[Requirement] Search the records for the word "agent" and copy every line in which it occurs.

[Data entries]
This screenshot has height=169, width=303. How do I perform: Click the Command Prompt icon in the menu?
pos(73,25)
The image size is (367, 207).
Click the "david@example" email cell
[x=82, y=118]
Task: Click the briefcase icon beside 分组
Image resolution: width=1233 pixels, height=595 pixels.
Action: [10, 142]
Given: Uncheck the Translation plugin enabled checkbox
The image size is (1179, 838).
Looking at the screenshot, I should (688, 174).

* * *

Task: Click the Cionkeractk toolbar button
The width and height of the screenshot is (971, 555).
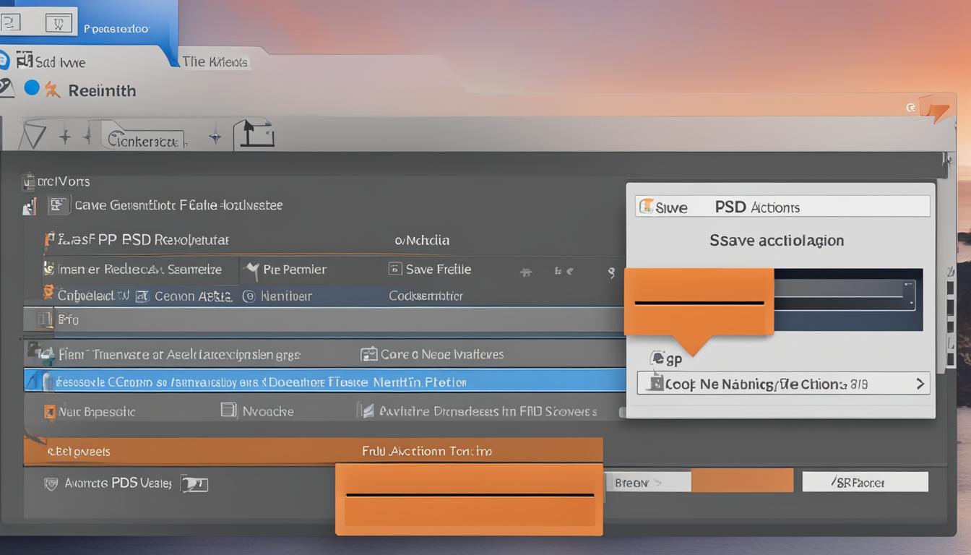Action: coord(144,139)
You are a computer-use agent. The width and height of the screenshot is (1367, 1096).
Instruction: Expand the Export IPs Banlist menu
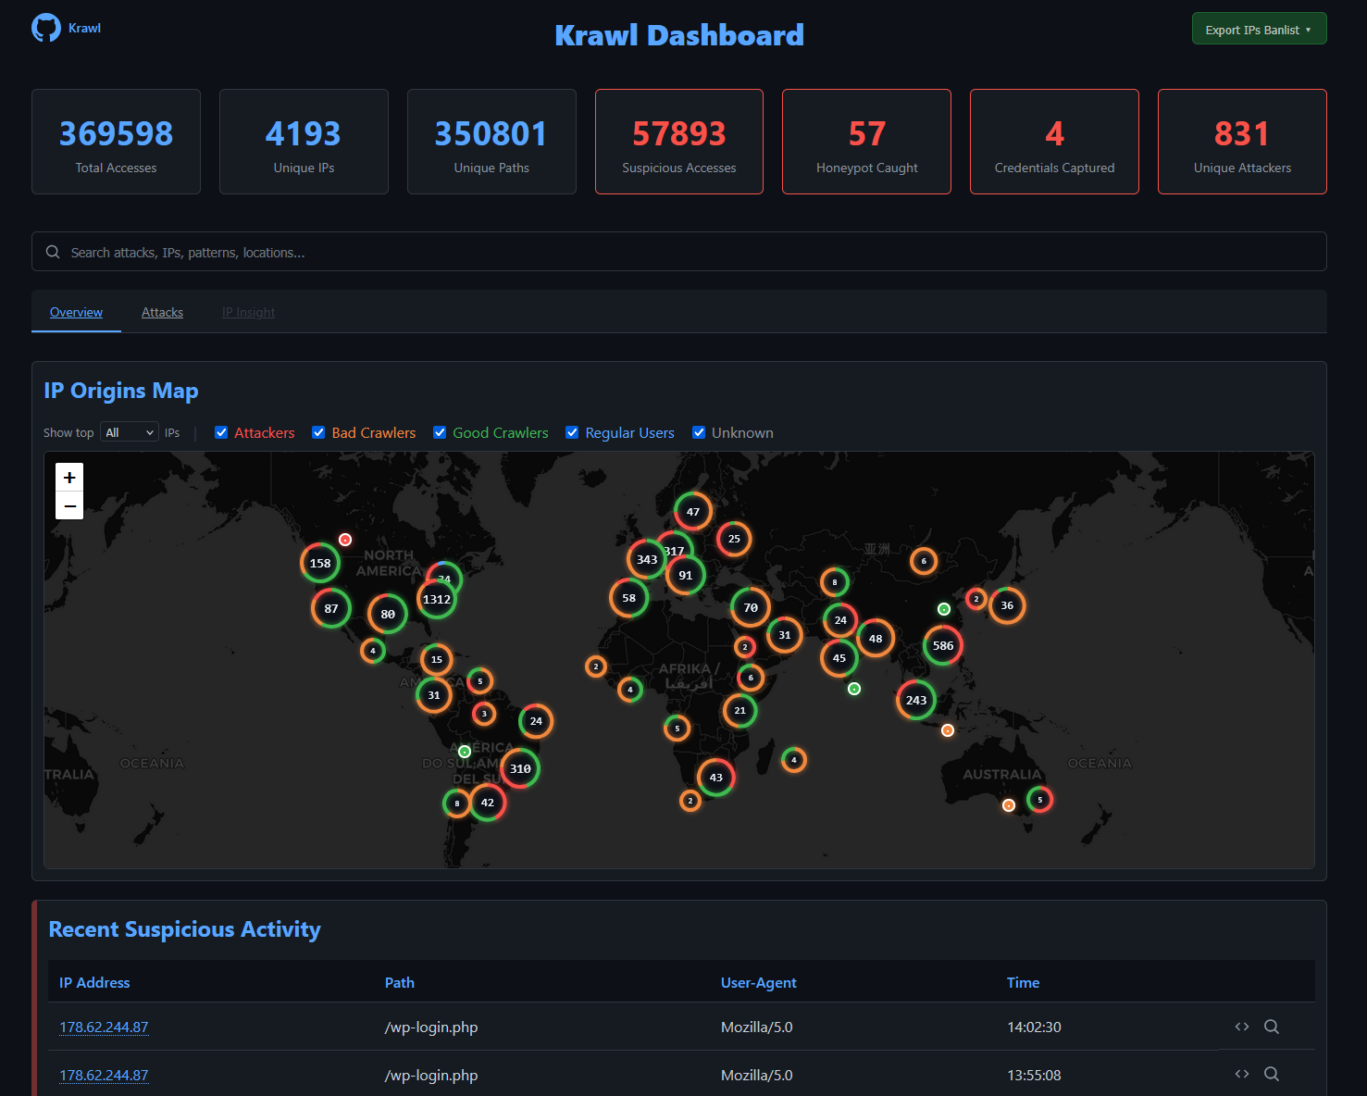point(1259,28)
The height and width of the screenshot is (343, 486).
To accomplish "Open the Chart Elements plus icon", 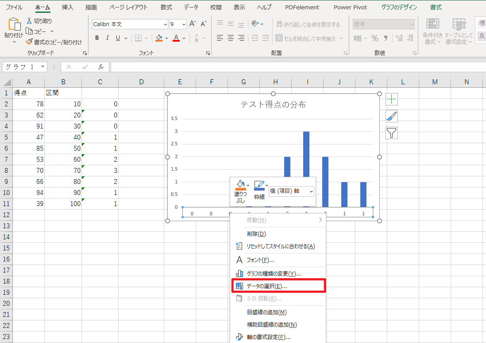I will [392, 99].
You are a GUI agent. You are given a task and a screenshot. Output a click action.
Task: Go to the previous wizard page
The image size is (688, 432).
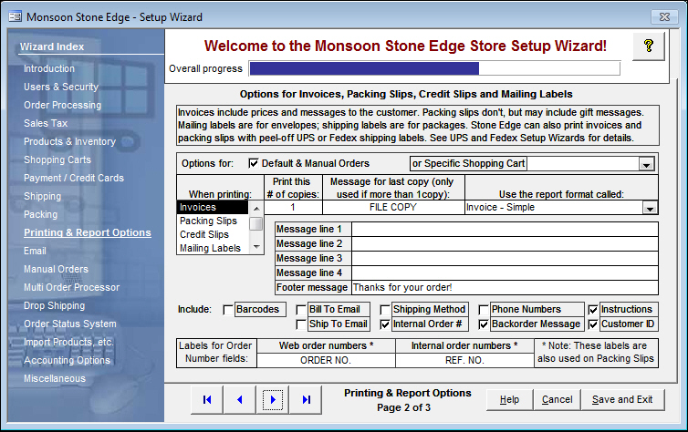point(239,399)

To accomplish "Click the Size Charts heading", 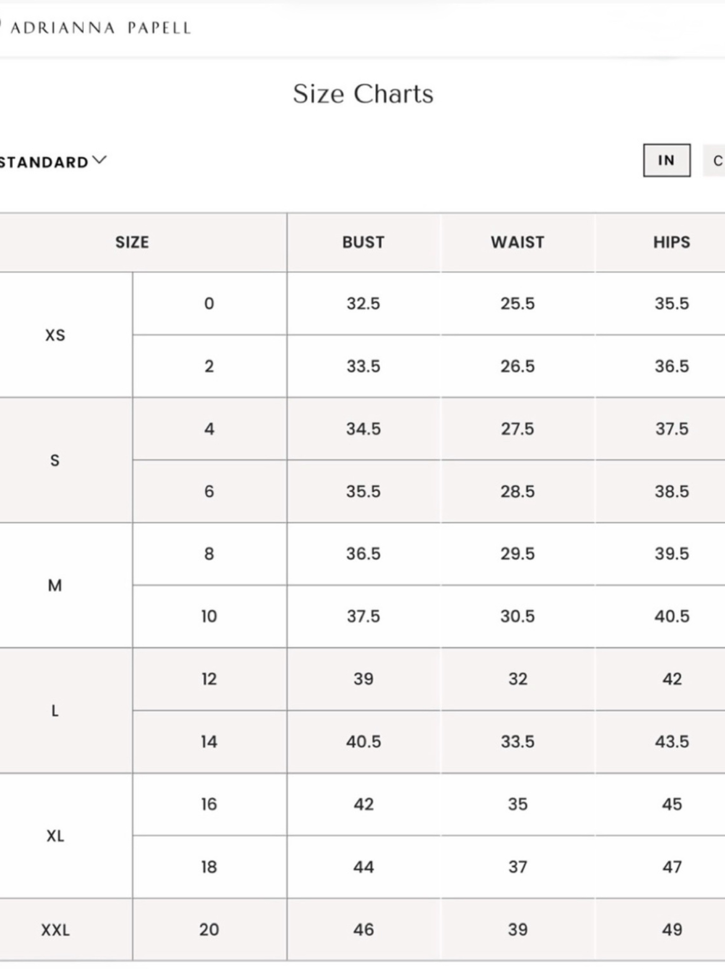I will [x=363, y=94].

[The completed task]
You are a computer-use agent. The width and height of the screenshot is (1367, 1096).
You are a GUI agent. You are given a task and a screenshot. Output a click action.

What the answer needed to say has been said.